Re: [hackers] [PATCH 1/1] paste: Support -d '\0'

From: Michael Forney <mforney_AT_mforney.org>
Date: Sat, 21 Mar 2020 14:43:35 -0700

On 2020-03-09, Richard Ipsum <richardipsum_AT_vx21.xyz> wrote:
> POSIX specifies that -d '\0' sets the delimiter to an empty string.

Hi Richard,

Sorry for the delay on the review. This mostly looks good.
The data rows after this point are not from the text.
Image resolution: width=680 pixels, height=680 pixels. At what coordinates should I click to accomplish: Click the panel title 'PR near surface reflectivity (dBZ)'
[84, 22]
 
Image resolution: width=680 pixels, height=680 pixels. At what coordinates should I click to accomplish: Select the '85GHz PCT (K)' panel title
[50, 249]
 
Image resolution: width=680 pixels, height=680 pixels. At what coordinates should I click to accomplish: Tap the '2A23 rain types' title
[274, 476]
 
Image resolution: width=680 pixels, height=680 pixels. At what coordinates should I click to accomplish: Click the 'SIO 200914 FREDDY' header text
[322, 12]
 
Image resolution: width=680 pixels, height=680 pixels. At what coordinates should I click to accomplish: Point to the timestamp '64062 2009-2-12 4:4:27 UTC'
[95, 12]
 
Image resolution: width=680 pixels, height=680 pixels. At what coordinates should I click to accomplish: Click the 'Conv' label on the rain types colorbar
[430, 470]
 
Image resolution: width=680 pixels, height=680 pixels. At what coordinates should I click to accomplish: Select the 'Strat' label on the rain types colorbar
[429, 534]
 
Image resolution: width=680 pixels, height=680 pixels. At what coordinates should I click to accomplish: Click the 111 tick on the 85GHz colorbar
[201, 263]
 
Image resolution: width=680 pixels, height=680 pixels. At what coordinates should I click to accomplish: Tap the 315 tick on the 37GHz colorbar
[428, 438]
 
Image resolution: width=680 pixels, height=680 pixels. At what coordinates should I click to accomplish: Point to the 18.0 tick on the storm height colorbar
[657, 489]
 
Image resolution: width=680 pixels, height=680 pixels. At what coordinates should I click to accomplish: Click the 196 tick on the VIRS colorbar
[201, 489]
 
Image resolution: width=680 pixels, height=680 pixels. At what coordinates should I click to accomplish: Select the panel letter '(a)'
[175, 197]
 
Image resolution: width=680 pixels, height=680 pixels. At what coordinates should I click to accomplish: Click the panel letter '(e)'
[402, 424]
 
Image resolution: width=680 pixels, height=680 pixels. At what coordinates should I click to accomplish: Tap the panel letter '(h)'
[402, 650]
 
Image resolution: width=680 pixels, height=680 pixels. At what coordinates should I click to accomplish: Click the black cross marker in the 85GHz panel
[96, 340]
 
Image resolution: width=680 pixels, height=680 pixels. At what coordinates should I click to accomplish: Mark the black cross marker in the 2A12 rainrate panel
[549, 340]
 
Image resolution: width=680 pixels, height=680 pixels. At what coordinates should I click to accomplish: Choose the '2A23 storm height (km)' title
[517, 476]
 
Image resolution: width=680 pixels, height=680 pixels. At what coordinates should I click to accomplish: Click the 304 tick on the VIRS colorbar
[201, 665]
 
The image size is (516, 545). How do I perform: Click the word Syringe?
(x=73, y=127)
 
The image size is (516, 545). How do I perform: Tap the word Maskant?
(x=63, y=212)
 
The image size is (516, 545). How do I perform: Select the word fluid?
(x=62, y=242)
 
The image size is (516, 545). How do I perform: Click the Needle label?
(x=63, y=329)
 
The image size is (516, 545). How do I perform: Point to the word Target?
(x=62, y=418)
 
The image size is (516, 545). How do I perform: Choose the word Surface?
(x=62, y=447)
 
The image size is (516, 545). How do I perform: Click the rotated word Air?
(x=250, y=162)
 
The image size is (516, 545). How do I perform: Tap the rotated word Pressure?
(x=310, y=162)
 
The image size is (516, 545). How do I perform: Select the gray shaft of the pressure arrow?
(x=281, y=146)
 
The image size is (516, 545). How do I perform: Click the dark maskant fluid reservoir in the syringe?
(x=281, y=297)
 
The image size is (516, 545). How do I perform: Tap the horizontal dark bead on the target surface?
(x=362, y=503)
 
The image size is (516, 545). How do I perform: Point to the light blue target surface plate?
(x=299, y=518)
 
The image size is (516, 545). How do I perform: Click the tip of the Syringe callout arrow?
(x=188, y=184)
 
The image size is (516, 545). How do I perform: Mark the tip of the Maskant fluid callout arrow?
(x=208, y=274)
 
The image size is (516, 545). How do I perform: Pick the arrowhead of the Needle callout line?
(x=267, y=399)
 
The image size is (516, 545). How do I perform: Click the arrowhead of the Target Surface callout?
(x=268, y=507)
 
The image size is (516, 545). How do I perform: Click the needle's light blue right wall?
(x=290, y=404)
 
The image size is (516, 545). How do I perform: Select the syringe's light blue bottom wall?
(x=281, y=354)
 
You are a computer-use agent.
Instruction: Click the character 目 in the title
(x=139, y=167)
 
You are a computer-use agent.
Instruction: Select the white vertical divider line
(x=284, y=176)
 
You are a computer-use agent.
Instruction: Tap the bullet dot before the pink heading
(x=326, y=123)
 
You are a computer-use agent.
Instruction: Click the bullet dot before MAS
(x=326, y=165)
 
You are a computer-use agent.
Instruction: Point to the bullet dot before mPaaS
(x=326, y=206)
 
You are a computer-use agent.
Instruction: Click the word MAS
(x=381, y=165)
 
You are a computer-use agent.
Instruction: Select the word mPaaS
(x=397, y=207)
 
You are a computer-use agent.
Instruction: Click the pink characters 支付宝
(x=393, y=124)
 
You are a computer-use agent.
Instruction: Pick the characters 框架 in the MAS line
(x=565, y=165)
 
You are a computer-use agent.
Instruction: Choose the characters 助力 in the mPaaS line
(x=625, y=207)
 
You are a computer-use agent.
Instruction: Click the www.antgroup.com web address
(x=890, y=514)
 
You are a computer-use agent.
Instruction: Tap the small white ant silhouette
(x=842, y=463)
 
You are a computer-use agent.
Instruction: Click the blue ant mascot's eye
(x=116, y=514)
Just a few
questions/comments.


> diff --git a/libutf/utf.c b/libutf/utf.c
> index 897c5ef..cf46e57 100644
> --- a/libutf/utf.c
> +++ b/libutf/utf.c
> _AT_@ -62,6 +62,18 @@ utfnlen(const char *s, size_t len)
> return i;
> }
>
> +size_t
> +utfmemlen(const char *s, size_t len)
> +{
> + const char *p = s;
> + size_t i;
> + Rune r;
> +
> + for(i = 0; p - s < len; i++)
> + p += chartorune(&r, p);
> + return i;
> +}
> +
> char *
> utfrune(const char *s, Rune r)
> {
> diff --git a/libutf/utftorunestr.c b/libutf/utftorunestr.c
> index 005fe8a..5da9d5f 100644
> --- a/libutf/utftorunestr.c
> +++ b/libutf/utftorunestr.c
> _AT_@ -11,3 +11,15 @@ utftorunestr(const char *str, Rune *r)
>
> return i;
> }
> +
> +int
> +utfntorunestr(const char *str, size_t len, Rune *r)
> +{
> + int i, n;
> + const char *p = str;
> +
> + for(i = 0; (n = chartorune(&r[i], p)) && p - str < len; i++)
> + p += n;
> +
> + return i;
> +}

I have a slight concern here (and in utfmemlen) that if the string
ends with a partial UTF-8 sequence or len == 0, we may read past the
end of the buffer. Perhaps we should use charntorune here?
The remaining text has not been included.